Einblicke in verborgene Proteinzustände
Neuentwickelte Methode macht erstmals Dynamik größerer und unlöslicher Proteine sichtbar
Paul Schanda/IBS Grenoble
Proteine sind im Körper notwendig für zahlreiche grundlegende Funktionen wie den Stoffwechsel und die Immunabwehr, leiten als Rezeptoren Signale weiter und steuern biochemische Reaktionen in der Zelle. So vielfältig wie diese Aufgaben sind auch die räumlichen Strukturen, die Proteine annehmen können. Eine der wichtigsten Methoden, um die jeweilige Form der langen, dreidimensional gefalteten Aminosäureketten zu entschlüsseln, ist die NMR (engl. "nuclear magnetic resonance")-Spektroskopie, mit der sich die Position der einzelnen Atome im Molekül bestimmen lässt. "Manche funktionalen Zustände kann man so jedoch nicht abbilden, weil sie, bezogen auf die Gesamtzahl der Proteine in einer Probe, sehr selten auftreten und nur für Sekundenbruchteile bestehen", erklärt Prof. Dieter Willbold, Direktor des Institute of Complex Systems, Bereich Strukturbiochemie (ICS-6) am Forschungszentrum Jülich.
Erste Erfolge, dynamische Vorgänge sichtbar zu machen, erzielte eine Forschergruppe mit Jülicher Beteiligung kürzlich bereits mithilfe einer Weiterentwicklung der Flüssig-NMR-Spektroskopie. Diese Methode ist allerdings nur auf kleinere und in Lösung befindliche Proteine anwendbar. Ein Team von Wissenschaftlern des Institut de Biologie Structurale (IBS) des Commissariats à l'Energie Atomique in Grenoble und des Forschungszentrums Jülich hat nun eine neues Verfahren auf Basis der Festkörper-NMR entwickelt, das diese Limitierung aufhebt. Die Methode erlaubt direktere Einblicke als bisher, indem sie Informationen über die Winkel zwischen den einzelnen Verbindungen innerhalb des Proteinmoleküls liefert. "Wenn man eine große Zahl solcher Winkel kennt, kann man die Struktur rekonstruieren, auch wenn diese nur eine kurze Lebensdauer hat und zu einem kleinen Prozentsatz in der Probe vorliegt", sagt Paul Schanda, Forschungsgruppenleiter für Festkörper-NMR am IBS.
Die Zuverlässigkeit des Verfahrens wurde am gut erforschten und häufig vorkommenden Protein Ubiquitin geprüft, welches an viele andere Proteine bindet.
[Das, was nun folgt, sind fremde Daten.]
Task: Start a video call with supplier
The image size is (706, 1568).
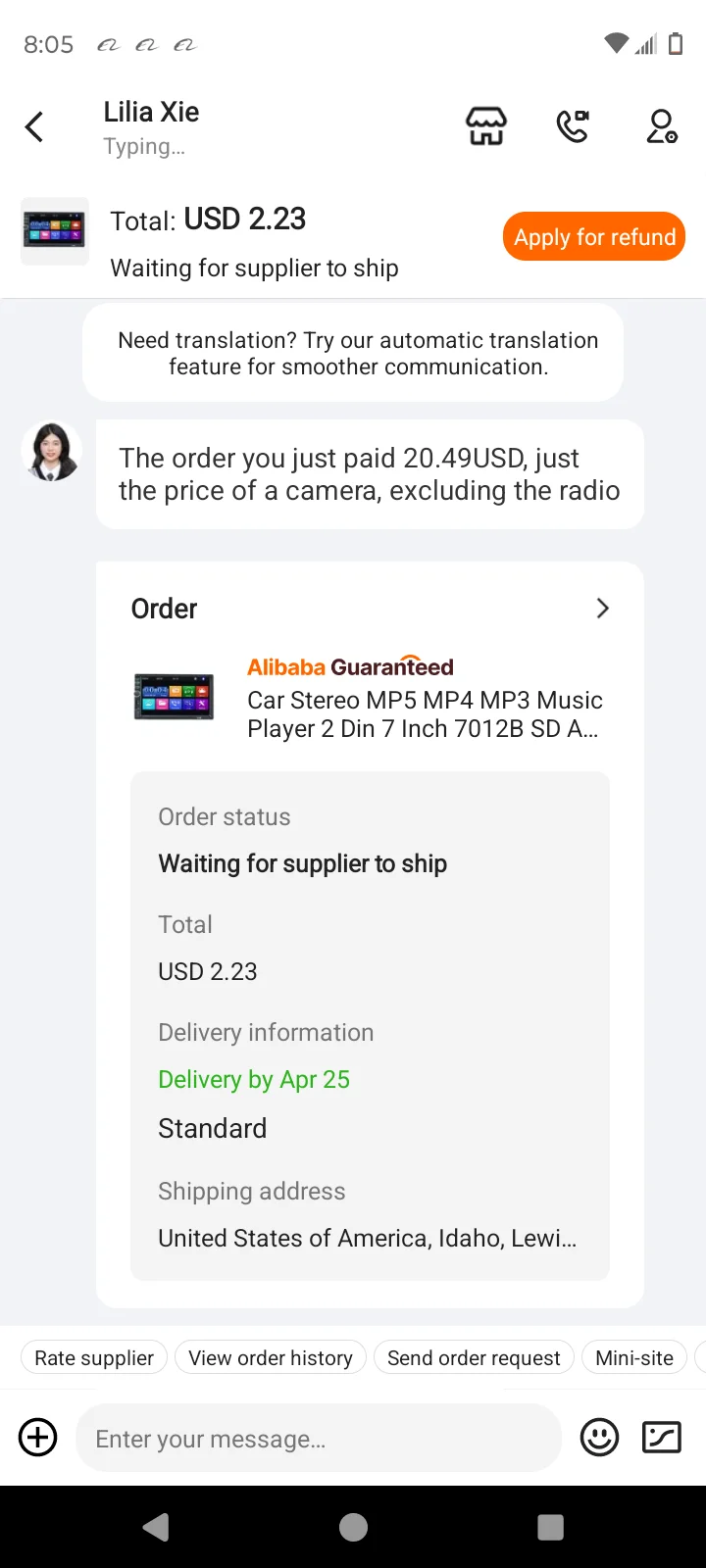Action: click(573, 126)
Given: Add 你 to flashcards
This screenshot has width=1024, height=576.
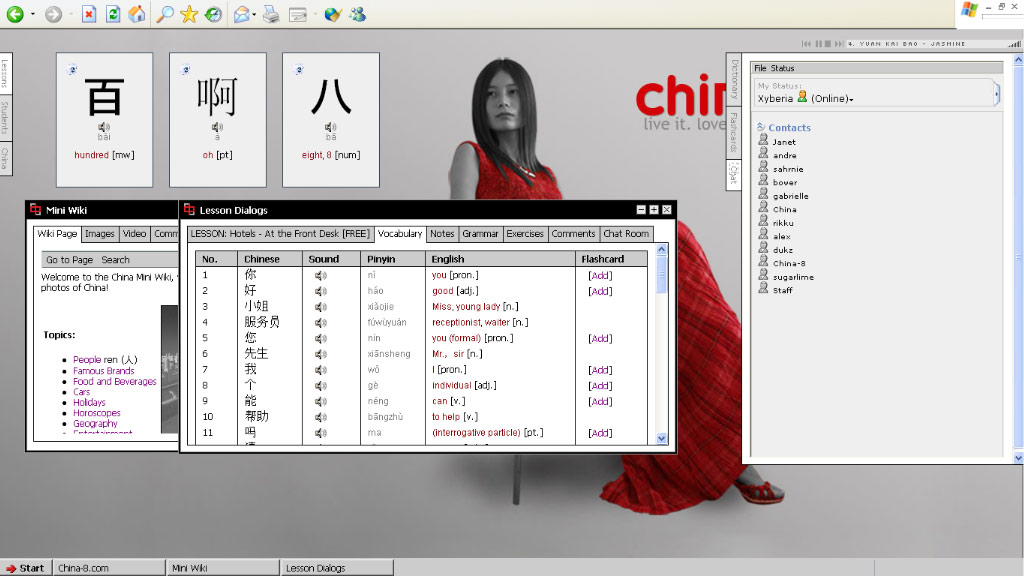Looking at the screenshot, I should [x=599, y=275].
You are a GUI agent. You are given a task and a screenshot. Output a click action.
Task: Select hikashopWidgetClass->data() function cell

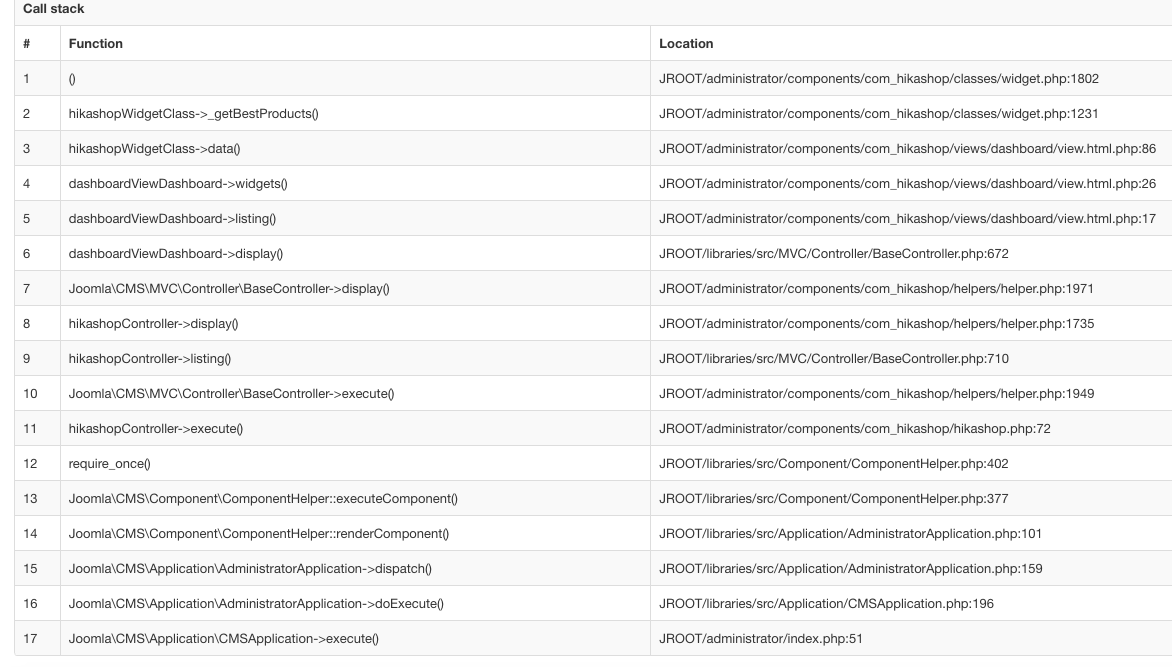[x=154, y=149]
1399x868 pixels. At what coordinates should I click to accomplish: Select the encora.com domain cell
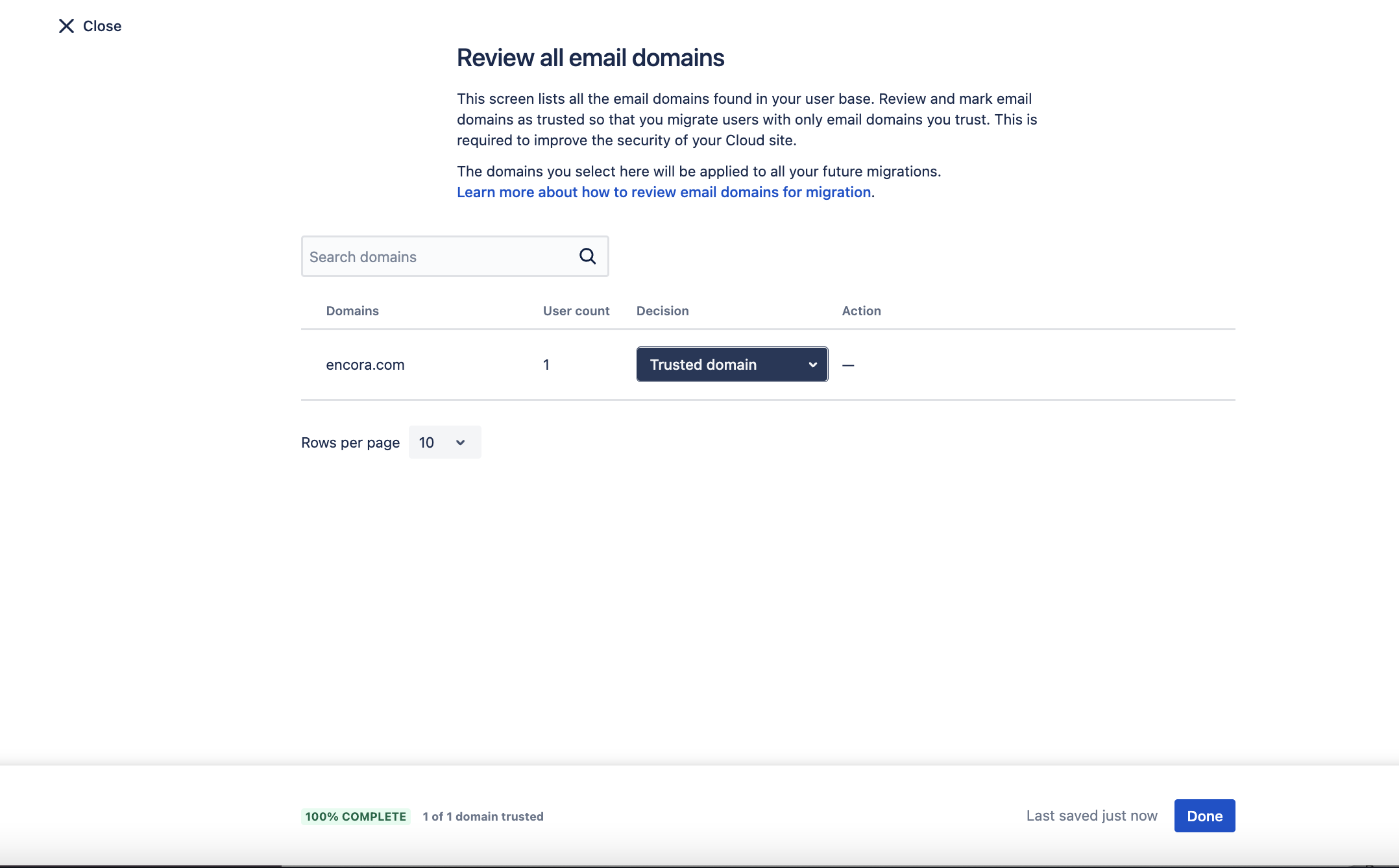tap(365, 365)
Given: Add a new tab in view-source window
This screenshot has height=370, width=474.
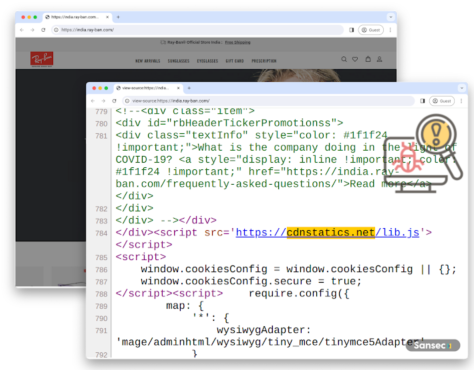Looking at the screenshot, I should [189, 88].

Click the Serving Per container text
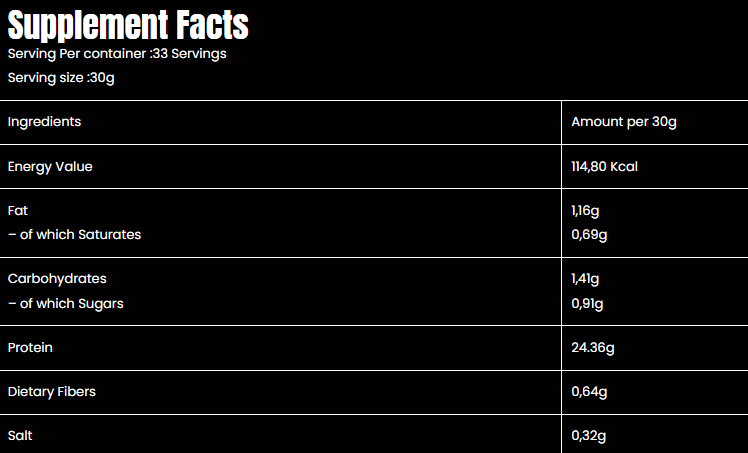point(117,53)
In früheren Studien war aufgefallen, dass an einer bestimmten Stelle von Ubiquitin zwei leicht unterschiedliche Strukturen zu existieren scheinen. "Mit bisherigen Methoden erhielt man mal die eine, mal die andere Struktur. Mit dem neuen Verfahren konnten wir zeigen, dass in der Probe stets beide Strukturen vorliegen: Ubiquitin springt ständig zwischen den beiden Zuständen hin und her", erklärt Paul Schanda.
Das Verfahren ließe sich beispielsweise auf Enzym- und Membranproteine anwenden, die zu den wichtigsten Angriffspunkten für medizinische Wirkstoffe gehören. Ebenso nützlich könnte es für die Alzheimerforschung werden, die einen der Schwerpunkte der Jülicher Forscher darstellt. Bei dieser Krankheit verklumpen eigentlich harmlose Proteine im Hirn zu schädlichen Aggregaten. "Wahrscheinlich stehen am Anfang zwei oder mehr A-beta-Proteine, die in einem seltenen Faltungszustand aneinander binden und einen Aggregationskeim bilden. Vorgänge wie diese können wir jetzt wesentlich besser erforschen", sagt Dieter Willbold.